### Source excerpt
━━━━

Alex Wellerstein: You get real used to looking at deleted spots when you do any kind of work around nuclear weapons. And you get really used to your Freedom of Information Act [FOIA] requests being denied. With nukes there’s always going to be stuff deleted. But I was able to get some previously classified information through FOIA. There’s so much documentation out there that the problem was never not having access. I was drowning in paperwork for most of this book.

There are two reasons things might be still secret. One is it contains information that some classification guide out there says shouldn’t be released. And it’s going to be the judgment of whoever’s redacting it not to release it, based on the guide. Occasionally the things I want to know and the things that the censor cares about are the same, and then I have to work around that edge.

The other reason that it might be still classified is because nobody has taken the time to declassify it. This is a backlog problem. Only some small fraction of classified records have been reviewed for release. When I’m filing a FOIA request, I’m not expecting them to give me anything that would still be secret by any definition, but I’m expecting them to give me some things that nobody has bothered to request before and the agencies haven’t processed before. So, I did sometimes find new things this way.

Susan D’Agostino: In the case where the information you requested remained classified, how did you work around that edge?

Alex Wellerstein: Occasionally, they screw up the redaction, which gives you a glimpse behind the curtain. In one case, they sent me two different versions of the same classification guide in response to my FOIA request. But two different people reviewed these two identical versions, and they each redacted slightly differently. And if I combined their two versions, I sometimes had the full thing.

━━━━

### Given records
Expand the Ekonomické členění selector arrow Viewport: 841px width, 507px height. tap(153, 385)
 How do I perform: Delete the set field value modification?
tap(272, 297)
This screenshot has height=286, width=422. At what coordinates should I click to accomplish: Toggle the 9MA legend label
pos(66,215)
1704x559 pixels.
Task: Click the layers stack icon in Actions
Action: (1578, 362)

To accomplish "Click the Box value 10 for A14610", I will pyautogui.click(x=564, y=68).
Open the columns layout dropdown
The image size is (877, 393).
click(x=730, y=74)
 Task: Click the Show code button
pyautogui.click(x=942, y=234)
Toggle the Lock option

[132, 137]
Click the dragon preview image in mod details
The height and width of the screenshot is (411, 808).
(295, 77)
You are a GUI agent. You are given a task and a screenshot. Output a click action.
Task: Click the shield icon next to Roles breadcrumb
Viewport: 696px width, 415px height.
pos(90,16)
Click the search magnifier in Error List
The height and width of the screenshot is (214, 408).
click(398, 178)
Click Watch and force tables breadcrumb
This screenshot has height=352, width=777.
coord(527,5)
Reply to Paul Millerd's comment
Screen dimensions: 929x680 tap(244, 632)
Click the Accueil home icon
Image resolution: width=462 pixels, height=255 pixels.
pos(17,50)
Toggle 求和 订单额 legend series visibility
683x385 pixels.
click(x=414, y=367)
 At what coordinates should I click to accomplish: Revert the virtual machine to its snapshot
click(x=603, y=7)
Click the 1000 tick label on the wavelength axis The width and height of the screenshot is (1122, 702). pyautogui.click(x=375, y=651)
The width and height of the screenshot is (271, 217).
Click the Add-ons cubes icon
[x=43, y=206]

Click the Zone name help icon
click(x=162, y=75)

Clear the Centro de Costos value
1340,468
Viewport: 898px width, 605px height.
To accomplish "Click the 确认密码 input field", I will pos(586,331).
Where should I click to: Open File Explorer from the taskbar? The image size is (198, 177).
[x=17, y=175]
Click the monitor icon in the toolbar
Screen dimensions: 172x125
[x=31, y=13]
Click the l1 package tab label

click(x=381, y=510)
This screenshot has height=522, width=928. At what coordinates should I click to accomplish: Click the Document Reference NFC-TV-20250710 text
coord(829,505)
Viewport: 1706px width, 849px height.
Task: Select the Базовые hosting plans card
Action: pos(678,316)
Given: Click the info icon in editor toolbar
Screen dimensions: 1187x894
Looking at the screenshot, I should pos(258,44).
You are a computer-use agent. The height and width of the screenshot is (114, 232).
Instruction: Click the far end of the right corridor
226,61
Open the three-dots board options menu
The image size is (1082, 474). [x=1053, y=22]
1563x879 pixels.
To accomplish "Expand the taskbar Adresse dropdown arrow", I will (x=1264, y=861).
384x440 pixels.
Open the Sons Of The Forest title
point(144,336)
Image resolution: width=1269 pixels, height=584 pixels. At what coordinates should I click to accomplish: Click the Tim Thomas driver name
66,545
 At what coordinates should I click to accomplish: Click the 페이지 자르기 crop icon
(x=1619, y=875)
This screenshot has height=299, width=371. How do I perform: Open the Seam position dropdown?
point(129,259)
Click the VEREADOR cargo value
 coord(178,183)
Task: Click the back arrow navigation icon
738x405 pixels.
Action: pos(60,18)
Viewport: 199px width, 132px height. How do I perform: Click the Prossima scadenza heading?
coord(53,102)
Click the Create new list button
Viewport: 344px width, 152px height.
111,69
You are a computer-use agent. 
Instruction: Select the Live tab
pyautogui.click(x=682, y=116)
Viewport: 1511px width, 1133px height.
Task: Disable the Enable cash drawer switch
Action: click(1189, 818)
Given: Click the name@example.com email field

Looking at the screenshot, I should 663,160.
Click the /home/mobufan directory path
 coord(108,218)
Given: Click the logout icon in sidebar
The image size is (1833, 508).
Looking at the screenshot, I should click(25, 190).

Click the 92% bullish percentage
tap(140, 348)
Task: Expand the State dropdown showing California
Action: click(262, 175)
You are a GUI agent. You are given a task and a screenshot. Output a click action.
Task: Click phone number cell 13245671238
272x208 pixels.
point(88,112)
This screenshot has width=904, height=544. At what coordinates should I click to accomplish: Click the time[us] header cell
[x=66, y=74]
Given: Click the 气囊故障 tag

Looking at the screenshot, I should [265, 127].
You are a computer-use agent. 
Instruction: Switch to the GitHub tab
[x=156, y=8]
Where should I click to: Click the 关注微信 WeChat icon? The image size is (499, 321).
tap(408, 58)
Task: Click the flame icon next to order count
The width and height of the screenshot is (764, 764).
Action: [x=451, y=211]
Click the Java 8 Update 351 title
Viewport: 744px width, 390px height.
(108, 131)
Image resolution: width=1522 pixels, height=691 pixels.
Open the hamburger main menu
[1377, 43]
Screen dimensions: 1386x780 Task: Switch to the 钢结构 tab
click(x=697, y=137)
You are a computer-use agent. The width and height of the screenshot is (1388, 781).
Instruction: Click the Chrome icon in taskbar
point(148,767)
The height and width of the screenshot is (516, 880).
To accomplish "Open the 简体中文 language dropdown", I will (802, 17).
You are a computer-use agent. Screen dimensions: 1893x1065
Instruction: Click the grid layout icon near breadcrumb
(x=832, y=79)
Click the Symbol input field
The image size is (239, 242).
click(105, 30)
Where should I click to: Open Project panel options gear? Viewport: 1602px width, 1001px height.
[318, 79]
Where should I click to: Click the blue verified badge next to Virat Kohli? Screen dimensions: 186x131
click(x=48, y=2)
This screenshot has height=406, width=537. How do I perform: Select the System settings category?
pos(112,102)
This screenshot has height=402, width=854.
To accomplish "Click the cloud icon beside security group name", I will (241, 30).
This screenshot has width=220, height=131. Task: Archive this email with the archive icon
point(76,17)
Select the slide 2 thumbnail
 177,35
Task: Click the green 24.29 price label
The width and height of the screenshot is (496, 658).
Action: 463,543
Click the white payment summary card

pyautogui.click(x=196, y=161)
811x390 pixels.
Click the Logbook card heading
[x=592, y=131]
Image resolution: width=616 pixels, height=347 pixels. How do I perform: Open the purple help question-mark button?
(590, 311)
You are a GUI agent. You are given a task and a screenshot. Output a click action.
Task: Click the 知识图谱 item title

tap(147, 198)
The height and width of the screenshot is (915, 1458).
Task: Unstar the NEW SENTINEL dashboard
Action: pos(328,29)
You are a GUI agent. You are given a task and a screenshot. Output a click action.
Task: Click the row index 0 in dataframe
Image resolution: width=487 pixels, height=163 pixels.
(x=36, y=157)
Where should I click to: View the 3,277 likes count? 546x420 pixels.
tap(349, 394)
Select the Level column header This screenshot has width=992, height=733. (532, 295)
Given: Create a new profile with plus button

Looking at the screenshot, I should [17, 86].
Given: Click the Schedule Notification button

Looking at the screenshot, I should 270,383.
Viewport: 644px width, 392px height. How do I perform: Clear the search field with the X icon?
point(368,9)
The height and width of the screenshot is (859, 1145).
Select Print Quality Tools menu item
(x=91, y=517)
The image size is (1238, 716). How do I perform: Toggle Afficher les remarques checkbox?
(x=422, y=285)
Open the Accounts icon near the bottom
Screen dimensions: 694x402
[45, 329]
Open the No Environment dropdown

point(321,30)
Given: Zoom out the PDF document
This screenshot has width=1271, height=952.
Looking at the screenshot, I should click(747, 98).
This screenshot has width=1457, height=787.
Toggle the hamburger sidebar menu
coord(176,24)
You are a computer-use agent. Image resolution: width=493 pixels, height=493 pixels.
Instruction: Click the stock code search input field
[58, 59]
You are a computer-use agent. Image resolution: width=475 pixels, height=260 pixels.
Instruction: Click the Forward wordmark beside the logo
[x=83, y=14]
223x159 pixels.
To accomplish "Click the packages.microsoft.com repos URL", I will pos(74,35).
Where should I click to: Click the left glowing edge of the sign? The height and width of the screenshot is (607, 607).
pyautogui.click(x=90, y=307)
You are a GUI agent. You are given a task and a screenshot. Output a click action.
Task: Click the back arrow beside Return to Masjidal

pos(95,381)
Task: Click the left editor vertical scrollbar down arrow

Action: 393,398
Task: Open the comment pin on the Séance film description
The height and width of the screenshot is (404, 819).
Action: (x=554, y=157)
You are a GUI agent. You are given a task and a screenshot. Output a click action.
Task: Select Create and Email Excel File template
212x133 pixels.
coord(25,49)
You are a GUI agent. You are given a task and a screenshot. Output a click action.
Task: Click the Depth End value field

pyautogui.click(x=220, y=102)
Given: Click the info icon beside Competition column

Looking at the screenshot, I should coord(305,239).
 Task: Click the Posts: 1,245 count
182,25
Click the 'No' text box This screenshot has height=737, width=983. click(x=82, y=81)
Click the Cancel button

━━━━

In the interview on nuclear secrecy, what is the second reason given for records still being classified? The material here is separate from the interview.

Nobody has taken the time to declassify them, which is a backlog problem.